• [WHAT YOU WILL DO]:
In the forum thread below on whether managers can adapt, copy out everything from "We went from" down to "being more pragmatic.", word for word.

• You may have to login or register before you can post and view our exclusive members only forums.
    To start viewing messages, select the forum that you want to visit from the selection below.

Can managers adapt?

Status
Not open for further replies.

keniget

6CM Addict
Administrator
@Judge Jules posted the below in one of the other threads:

A manager sticking tightly to his beliefs can be a two-edged sword though. Over recent years too many Liverpool managers - including Rodgers - have ultimately fallen by the wayside because they couldn't or wouldn't adapt sufficiently when things began to go wrong.

It got me wondering. Are we particularly unlucky or is it the case that no manager can really fix things once they start to go badly wrong?

It feels like managers get caught up in a perfect storm of negativity from the supporters, media and players that is very hard to rise above and a change for both club and manager always feels like the only way to move forward.
 
There seems a natural process there - certainly at big clubs. You're flexible at the start, because you're working with materials you've inherited. Then you gradually choose your own materials and methods, and it becomes personal, at which point to criticise them is (or feels like it is) to criticise your own judgement. From this point on you either have the strength of character to say there's no shame in self-critique, it's a good thing to change and evolve, and you break things up and revise it, or you dig your heels in, get defensive, take attacks on the team as attacks on your character, and basically start going mad. What it needs is for a Marx to say 'If that's Marxism, I'm no Marxist'. A healthy dialectical vision. The promising thing about Klopp is that he seems to possess the kind of personality that might just help him to smile his way through such changes, but who knows what the pressure will do.
 
Well I think Rodgers did change things a few times, tactically anyway.
We went from being focused on all out possession, to counter attacking in our good season, back to all out possession and this season started out with some attempt at being more pragmatic.

I think in the modern era the game is overanalysed (in the wrong way) and the role of the manager is scrutinised to a ridiculous degree. The 24/7 nature of football coverage makes it a soap opera with a running narrative which fans seem to take on board and run along with.

If given long enough a good manager could work his way out of a slump - sometimes it is just a matter of luck, injuries etc. The difficulty is when managers buy expensive bad players. In Rodgers case - Lovren, Lallana, Balotelli. Those are three and four year mistakes - it takes a long time to recover from those errors.

• [RAW DATA]:
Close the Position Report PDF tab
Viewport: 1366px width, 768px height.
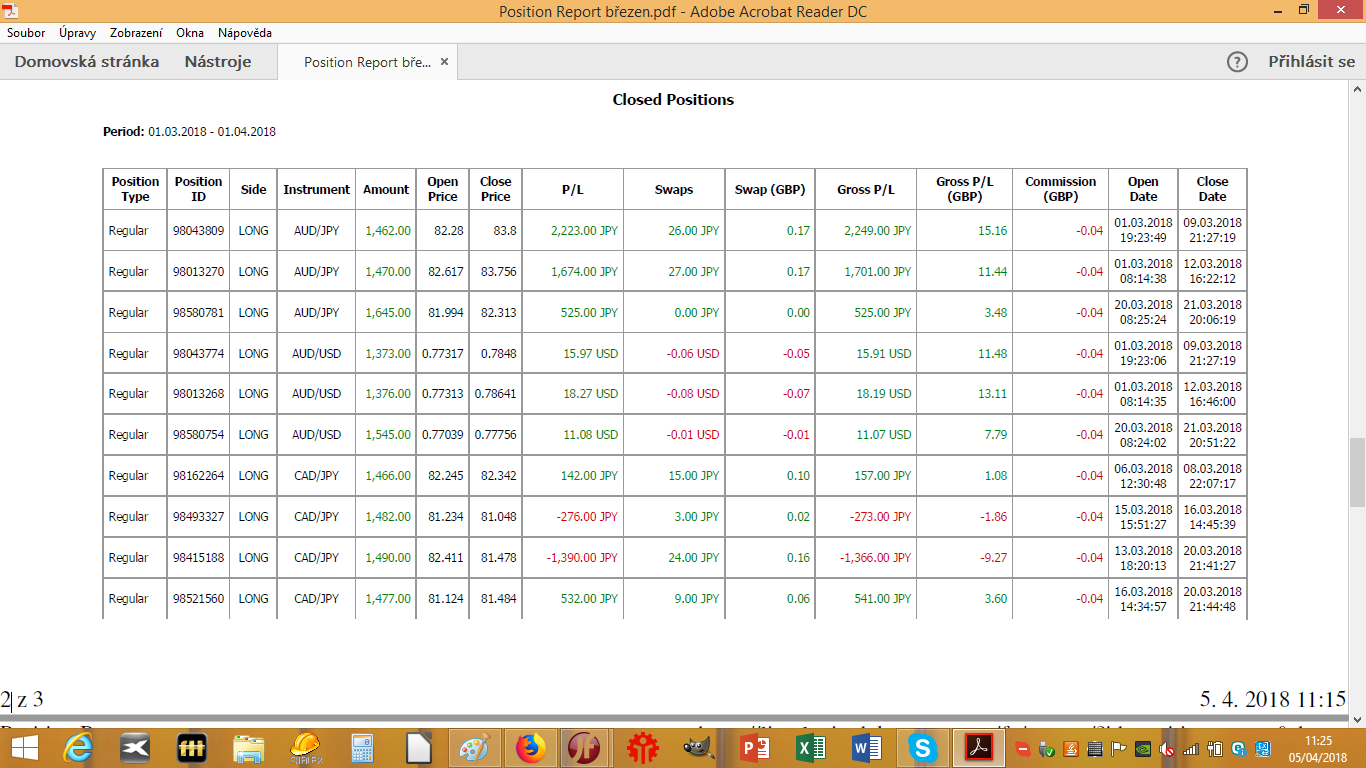tap(445, 62)
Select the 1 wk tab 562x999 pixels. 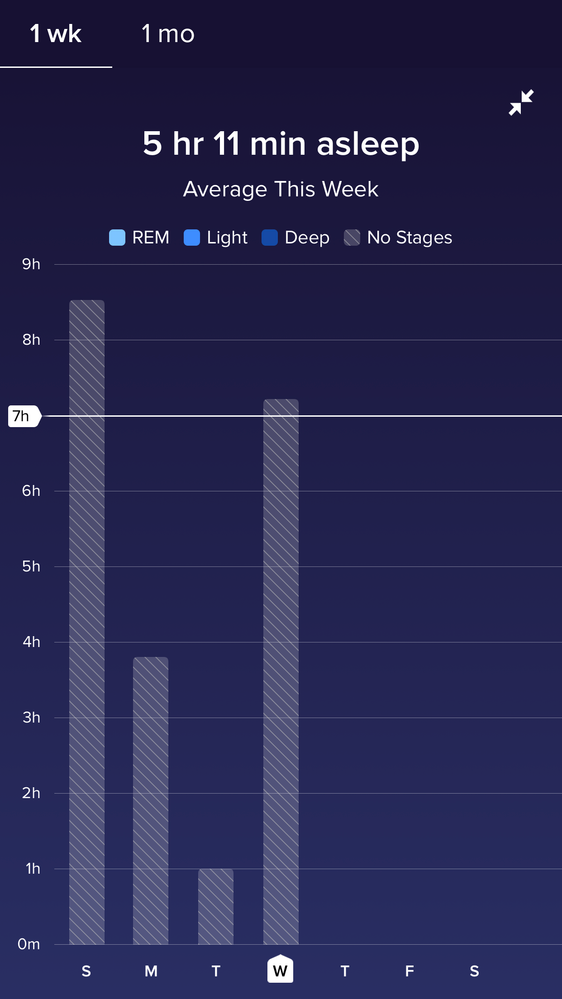tap(55, 34)
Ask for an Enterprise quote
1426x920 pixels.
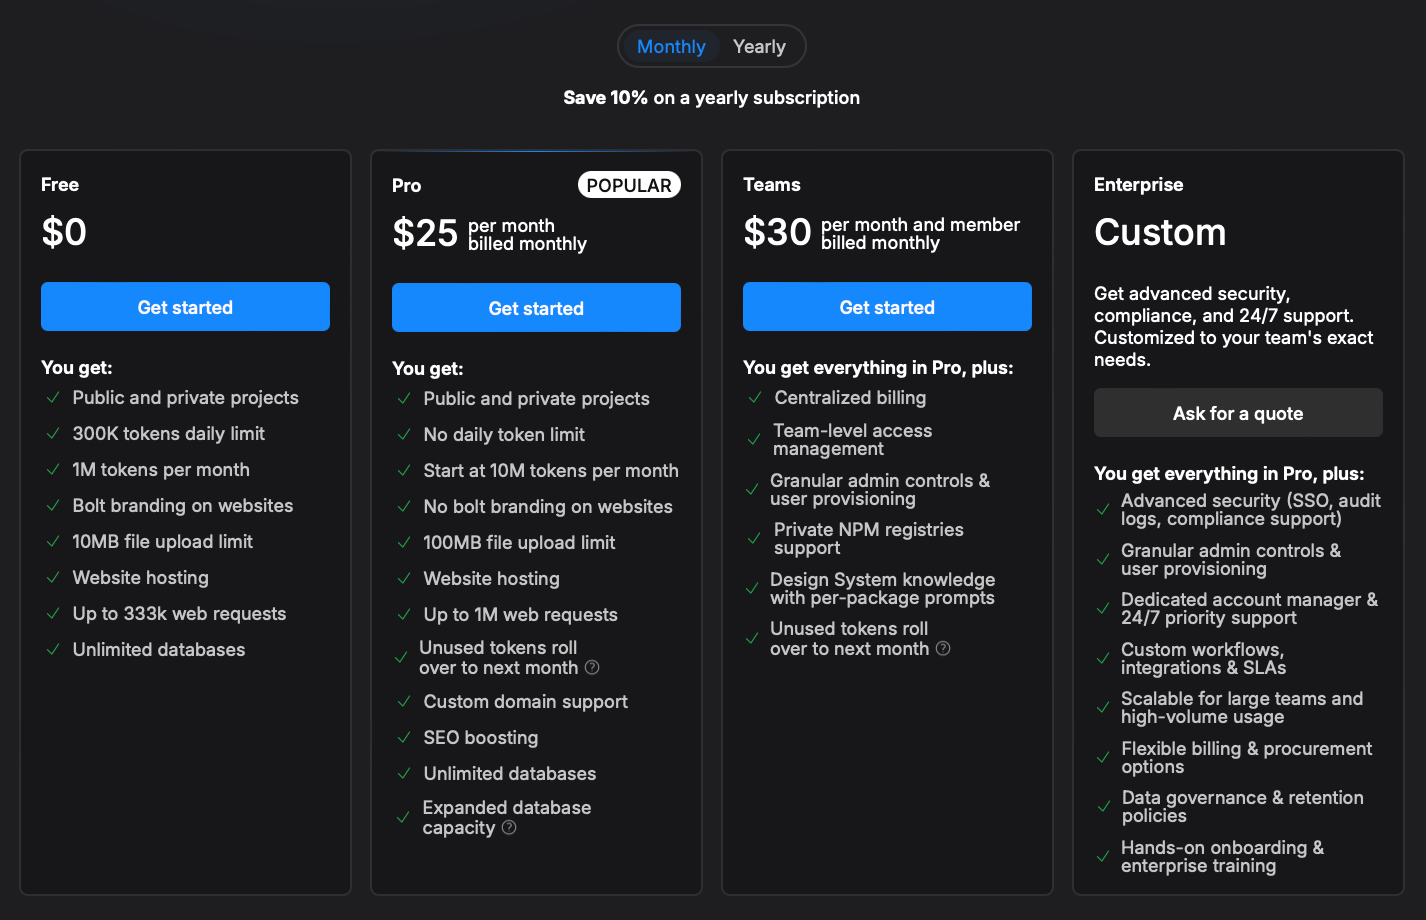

• [SOLVED PROBLEM]:
We went from being focused on all out possession, to counter attacking in our good season, back to all out possession and this season started out with some attempt at being more pragmatic.